▶ Requirement
Start your answer with the line containing "Image resolution: width=1529" and end it with the last line of the records below, retyping every line between exactly and adding nothing.

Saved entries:
----------

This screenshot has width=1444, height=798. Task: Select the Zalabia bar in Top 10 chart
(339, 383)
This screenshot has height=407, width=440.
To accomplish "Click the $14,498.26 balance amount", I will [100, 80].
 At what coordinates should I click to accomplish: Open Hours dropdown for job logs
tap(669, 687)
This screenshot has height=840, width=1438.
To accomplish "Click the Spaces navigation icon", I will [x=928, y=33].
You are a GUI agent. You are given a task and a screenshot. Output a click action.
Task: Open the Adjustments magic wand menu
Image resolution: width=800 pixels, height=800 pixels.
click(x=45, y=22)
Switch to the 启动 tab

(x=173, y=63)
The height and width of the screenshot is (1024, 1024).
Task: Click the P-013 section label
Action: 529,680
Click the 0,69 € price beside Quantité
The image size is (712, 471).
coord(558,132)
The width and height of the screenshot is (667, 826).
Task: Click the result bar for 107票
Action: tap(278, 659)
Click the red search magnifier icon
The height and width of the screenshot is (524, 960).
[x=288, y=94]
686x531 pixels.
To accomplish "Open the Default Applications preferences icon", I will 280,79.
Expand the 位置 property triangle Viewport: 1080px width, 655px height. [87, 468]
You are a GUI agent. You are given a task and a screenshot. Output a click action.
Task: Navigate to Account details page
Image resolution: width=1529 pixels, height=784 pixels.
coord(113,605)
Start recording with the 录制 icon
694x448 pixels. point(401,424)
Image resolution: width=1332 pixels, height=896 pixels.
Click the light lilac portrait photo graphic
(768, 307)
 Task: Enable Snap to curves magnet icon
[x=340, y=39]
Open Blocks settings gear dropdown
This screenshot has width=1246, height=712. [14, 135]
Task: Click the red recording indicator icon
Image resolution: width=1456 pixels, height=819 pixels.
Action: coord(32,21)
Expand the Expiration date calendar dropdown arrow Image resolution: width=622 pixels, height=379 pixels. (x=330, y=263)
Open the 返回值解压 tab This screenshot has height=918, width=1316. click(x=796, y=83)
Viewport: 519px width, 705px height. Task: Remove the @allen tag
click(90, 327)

----------

▶ Answer to this exercise
Image resolution: width=1529 pixels, height=784 pixels.
coord(113,605)
Start recording with the 录制 icon
694x448 pixels. point(401,424)
Image resolution: width=1332 pixels, height=896 pixels.
Click the light lilac portrait photo graphic
(768, 307)
 Task: Enable Snap to curves magnet icon
[x=340, y=39]
Open Blocks settings gear dropdown
This screenshot has width=1246, height=712. [14, 135]
Task: Click the red recording indicator icon
Image resolution: width=1456 pixels, height=819 pixels.
Action: coord(32,21)
Expand the Expiration date calendar dropdown arrow Image resolution: width=622 pixels, height=379 pixels. (x=330, y=263)
Open the 返回值解压 tab This screenshot has height=918, width=1316. click(x=796, y=83)
Viewport: 519px width, 705px height. Task: Remove the @allen tag
click(90, 327)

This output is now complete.